Fig. 5.—Brown thrasher. Length, about 11 inches.

The food of the brown thrasher consists of both fruit and insects. An examination of 636 stomachs showed 59 per cent of vegetable and 41 per cent of animal food, practically all insects, and mostly taken in spring before fruit was ripe. Half the insects were beetles and the remainder chiefly grasshoppers, caterpillars, bugs, and spiders. A few predacious beetles were eaten, but on the whole the work of the species as an insect destroyer may be considered beneficial.
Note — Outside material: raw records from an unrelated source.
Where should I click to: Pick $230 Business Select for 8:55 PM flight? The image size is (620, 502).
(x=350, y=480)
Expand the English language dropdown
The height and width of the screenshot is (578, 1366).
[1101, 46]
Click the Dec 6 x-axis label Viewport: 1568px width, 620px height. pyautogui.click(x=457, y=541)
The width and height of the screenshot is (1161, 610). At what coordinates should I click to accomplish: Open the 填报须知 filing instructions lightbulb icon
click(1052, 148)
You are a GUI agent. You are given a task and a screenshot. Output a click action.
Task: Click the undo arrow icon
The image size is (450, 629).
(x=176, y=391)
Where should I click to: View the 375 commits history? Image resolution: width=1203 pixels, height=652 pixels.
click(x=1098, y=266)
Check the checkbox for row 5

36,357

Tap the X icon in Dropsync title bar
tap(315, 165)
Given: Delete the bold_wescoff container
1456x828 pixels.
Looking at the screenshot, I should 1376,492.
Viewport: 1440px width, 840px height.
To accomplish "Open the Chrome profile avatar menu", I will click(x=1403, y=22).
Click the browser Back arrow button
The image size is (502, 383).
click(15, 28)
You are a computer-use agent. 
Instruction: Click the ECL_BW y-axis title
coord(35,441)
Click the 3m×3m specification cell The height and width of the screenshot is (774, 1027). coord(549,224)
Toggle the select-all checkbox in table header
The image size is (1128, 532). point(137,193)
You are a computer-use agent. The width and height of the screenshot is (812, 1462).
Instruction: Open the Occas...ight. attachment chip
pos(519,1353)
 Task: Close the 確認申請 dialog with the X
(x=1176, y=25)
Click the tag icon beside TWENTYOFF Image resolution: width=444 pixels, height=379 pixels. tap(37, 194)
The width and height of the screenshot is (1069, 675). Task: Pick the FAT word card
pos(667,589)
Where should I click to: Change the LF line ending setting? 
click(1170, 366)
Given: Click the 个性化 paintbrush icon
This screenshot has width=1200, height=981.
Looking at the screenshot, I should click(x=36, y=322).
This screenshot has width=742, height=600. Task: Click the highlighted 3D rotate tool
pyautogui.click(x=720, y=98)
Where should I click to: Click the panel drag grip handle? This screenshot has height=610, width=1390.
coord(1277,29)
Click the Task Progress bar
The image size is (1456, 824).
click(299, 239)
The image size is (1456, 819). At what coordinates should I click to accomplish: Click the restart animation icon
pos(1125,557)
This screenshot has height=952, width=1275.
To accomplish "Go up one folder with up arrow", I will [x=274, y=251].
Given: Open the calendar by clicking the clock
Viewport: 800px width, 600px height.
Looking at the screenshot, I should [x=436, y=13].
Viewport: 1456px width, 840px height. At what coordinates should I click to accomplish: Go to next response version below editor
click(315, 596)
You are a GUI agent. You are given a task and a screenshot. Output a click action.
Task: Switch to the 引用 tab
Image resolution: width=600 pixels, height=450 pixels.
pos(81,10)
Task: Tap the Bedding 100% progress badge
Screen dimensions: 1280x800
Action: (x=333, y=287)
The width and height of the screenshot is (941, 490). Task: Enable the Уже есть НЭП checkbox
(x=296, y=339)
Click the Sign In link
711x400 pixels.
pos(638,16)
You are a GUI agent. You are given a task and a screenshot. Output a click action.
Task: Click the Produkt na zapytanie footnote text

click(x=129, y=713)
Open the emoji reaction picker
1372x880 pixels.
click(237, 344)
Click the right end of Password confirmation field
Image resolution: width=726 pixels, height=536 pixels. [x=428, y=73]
Eight per cent of its food is made up of fruits like raspberries and currants which are or may be cultivated, but the raspberries at least are as likely to belong to wild as to cultivated varieties. Grain, made up mostly of scattered kernels of oats and corn, is merely a trifle, amounting to only 3 per cent. Though some of the corn may be taken from newly planted fields, it is amply paid for by the destruction of May beetles which are eaten at the same time. The rest of the food consists of wild fruit or seeds. Taken all in all, the brown thrasher is a useful bird, and probably does as good work in its secluded retreats as it would about the garden, for the swamps and groves are no doubt the breeding grounds of many insects that migrate thence to attack the crops of the farmer.


[CATBIRD.]

Fig. 6.—Catbird. Length, about 9 inches.

The catbird[15] ([fig. 6]), like the thrasher, is a lover of thickets and delights to make its home in a tangle of wild grapevines, greenbriers, and shrubs, where it is safe from attack and can find its favorite food in abundance. It is found throughout the United States west to the Rocky Mountains, and extends also from Washington, Idaho, and Utah northward into the Provinces of Canada. It winters in the Southern States, Cuba, Mexico, and Central America.